Tidy data

Posted by Jordan Kersey

What is this “tidy” data you speak of?

Tidy data is formating data so it’s ready for analysis! Essentially, it helps to prepare a data set for analysis by organizing it and refining it to an extent which enhances the ease of many components of analysis.

Tidy data means that 1. Each variable forms a column 2. Each observation forms a row 3. Each type of observational unit forms a table.

also known as…

Normal form!

Tidy data helps to allow extract certain pieces of data with ease, and without confusion (of the program or human), and without struggling to only grab pieces you desire to, and exclude ones you want to.

So… why should I keep my data tidy, I keep my garage messy and it seems fine…

Wrong! How many times have you attempted to find something in the garage only to hopelessly conclude its not there, go out and replace the object, only to find it within a few days?

Keeping a tidy (garage) or data can relieve the stress of entities getting “lost” because of lack of organization. This could be very useful if you have large sets of data, which could be easily jumbled.

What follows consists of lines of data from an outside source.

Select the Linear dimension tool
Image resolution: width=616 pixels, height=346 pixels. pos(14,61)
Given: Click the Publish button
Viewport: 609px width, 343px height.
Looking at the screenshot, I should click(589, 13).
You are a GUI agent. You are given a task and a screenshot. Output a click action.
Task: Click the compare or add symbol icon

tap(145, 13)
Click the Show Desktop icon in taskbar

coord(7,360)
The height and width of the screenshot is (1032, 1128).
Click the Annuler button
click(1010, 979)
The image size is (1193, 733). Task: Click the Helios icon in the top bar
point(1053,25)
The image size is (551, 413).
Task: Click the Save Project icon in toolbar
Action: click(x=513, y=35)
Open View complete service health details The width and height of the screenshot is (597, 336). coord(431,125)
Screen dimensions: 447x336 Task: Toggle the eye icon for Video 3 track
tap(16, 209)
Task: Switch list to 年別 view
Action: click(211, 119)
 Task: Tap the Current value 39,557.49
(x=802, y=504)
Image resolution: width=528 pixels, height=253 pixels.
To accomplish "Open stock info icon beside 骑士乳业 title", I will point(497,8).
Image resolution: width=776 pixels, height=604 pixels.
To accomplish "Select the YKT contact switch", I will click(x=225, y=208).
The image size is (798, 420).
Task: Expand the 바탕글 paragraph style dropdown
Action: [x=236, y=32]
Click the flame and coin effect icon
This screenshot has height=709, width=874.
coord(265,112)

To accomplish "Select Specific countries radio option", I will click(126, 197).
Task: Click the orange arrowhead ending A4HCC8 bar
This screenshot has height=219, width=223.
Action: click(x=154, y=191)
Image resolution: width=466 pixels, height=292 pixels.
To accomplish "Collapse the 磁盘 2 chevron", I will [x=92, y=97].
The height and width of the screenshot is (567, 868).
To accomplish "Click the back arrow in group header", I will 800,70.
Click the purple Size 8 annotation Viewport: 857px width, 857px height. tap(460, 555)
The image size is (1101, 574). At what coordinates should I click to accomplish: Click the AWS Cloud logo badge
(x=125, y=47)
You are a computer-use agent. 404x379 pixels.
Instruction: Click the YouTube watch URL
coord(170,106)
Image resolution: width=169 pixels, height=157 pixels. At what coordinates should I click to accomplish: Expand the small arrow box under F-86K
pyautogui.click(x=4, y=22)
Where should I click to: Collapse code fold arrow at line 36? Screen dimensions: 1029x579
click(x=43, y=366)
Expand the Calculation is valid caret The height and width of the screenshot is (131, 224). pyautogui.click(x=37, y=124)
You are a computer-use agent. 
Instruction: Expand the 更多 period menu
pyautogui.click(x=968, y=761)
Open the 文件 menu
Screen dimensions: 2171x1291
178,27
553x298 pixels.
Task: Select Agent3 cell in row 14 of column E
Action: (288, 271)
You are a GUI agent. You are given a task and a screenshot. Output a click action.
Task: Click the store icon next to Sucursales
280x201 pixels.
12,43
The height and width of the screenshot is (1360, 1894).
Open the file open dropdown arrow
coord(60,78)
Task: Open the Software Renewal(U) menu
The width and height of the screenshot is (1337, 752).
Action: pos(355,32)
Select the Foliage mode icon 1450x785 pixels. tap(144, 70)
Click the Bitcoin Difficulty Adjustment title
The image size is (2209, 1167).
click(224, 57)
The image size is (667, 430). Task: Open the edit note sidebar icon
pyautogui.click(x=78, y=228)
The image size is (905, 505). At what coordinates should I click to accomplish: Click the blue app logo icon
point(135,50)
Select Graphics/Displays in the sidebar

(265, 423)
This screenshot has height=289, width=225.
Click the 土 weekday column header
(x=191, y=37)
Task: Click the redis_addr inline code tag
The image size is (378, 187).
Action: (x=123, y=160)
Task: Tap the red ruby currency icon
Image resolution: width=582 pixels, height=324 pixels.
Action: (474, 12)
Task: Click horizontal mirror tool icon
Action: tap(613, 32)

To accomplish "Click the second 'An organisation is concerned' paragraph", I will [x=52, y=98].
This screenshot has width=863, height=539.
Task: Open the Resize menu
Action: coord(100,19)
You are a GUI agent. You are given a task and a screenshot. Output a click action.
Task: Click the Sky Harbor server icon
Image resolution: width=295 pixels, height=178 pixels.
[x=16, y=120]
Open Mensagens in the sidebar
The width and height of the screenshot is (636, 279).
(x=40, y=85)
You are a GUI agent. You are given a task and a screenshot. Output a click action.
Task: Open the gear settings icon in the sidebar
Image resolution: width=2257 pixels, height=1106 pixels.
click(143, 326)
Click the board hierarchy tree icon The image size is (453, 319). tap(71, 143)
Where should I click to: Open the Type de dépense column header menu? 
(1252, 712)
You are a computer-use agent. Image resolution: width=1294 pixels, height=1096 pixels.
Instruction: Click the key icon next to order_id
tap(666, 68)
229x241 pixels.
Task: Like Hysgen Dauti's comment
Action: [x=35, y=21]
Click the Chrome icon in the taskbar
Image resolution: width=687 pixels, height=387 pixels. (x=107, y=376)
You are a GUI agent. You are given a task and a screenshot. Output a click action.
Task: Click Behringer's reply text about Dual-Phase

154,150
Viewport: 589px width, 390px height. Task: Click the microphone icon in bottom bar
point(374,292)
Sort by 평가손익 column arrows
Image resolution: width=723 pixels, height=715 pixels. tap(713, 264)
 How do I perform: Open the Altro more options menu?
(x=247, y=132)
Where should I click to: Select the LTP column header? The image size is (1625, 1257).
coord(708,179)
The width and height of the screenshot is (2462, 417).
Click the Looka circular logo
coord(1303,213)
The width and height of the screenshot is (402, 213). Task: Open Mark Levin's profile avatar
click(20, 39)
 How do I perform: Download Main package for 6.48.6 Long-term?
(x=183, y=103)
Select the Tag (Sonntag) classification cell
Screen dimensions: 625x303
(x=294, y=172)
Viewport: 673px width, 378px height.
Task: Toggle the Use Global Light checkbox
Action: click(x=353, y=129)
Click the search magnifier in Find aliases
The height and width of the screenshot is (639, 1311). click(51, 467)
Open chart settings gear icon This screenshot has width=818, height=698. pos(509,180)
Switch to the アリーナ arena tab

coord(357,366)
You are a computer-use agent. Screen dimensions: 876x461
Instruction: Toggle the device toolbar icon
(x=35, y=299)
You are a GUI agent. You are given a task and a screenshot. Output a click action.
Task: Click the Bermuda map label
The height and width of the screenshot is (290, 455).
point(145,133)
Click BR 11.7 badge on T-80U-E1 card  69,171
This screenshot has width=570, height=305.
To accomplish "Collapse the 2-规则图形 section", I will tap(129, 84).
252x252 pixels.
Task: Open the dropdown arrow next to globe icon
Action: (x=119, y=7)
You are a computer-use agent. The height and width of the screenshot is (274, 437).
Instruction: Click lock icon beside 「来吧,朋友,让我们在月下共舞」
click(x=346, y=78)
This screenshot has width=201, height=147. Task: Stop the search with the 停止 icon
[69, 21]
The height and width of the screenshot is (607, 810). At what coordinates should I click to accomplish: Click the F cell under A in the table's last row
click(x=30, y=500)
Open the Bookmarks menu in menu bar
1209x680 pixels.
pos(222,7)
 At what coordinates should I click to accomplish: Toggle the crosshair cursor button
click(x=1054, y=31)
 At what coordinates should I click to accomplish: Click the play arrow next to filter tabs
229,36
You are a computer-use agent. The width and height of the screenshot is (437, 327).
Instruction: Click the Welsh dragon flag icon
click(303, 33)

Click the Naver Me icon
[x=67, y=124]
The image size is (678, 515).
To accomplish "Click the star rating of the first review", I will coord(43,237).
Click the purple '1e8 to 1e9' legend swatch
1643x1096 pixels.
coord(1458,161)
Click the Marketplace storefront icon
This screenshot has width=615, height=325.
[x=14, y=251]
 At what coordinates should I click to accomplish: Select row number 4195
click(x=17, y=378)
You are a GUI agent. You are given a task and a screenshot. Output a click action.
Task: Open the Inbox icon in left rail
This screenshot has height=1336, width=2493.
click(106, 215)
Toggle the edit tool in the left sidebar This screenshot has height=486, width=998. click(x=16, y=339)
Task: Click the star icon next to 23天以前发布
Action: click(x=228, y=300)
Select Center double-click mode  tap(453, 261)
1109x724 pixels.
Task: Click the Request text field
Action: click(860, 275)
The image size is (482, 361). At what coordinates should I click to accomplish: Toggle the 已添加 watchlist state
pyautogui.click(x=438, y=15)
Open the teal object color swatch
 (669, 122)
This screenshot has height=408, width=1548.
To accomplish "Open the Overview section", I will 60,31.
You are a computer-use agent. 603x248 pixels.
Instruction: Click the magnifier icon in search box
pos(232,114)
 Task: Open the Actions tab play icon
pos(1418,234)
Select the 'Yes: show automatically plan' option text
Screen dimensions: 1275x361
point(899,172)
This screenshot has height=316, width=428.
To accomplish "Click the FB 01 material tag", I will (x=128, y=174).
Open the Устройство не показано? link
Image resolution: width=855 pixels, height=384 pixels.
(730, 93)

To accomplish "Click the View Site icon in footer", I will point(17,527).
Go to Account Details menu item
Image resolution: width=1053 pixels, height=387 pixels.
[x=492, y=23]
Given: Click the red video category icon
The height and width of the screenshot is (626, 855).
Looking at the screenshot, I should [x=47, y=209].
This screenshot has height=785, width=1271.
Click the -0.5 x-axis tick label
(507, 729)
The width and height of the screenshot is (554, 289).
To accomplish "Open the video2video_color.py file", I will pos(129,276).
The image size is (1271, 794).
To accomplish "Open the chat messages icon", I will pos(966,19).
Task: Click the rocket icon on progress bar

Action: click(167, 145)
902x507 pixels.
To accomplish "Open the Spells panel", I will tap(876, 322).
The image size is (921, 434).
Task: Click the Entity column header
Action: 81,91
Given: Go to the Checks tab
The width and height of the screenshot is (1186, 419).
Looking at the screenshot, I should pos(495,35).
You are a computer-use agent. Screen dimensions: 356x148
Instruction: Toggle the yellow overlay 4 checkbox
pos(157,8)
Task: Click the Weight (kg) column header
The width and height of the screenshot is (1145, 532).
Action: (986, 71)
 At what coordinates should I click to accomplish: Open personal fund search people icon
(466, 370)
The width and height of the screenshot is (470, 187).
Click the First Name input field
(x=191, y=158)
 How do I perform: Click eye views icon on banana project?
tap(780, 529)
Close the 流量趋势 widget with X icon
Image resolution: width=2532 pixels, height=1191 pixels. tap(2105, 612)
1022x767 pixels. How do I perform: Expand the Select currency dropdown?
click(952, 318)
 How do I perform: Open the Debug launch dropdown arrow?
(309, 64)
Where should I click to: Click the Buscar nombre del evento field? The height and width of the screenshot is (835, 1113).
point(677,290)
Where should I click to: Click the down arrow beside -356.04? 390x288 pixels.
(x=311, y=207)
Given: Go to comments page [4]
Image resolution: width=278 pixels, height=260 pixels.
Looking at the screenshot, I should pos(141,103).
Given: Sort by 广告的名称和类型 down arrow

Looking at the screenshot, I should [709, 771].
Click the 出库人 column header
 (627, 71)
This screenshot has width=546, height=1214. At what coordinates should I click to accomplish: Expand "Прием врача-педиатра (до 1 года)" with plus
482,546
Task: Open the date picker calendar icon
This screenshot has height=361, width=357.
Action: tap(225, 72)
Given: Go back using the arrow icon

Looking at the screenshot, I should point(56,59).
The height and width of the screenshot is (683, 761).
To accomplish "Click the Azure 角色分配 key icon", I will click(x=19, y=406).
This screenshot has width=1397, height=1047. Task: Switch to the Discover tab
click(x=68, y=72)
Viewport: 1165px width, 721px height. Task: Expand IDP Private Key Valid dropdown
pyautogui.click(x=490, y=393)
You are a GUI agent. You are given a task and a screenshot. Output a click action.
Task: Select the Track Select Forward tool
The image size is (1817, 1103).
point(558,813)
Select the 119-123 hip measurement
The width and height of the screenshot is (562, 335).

Benefits also include, appearing to be an awesome data steward who always knows what’s going on with their values, and always has a clue how to piece things together, and the ability to help other’s tidy their data-showing off the skills learned in AGRON590!

One drawback may be that tidy data tools only work with tidy data, so one must make the effort to put all data in the form it can be most easily manipulated. Change may be hard, but it’s necessary for improvement.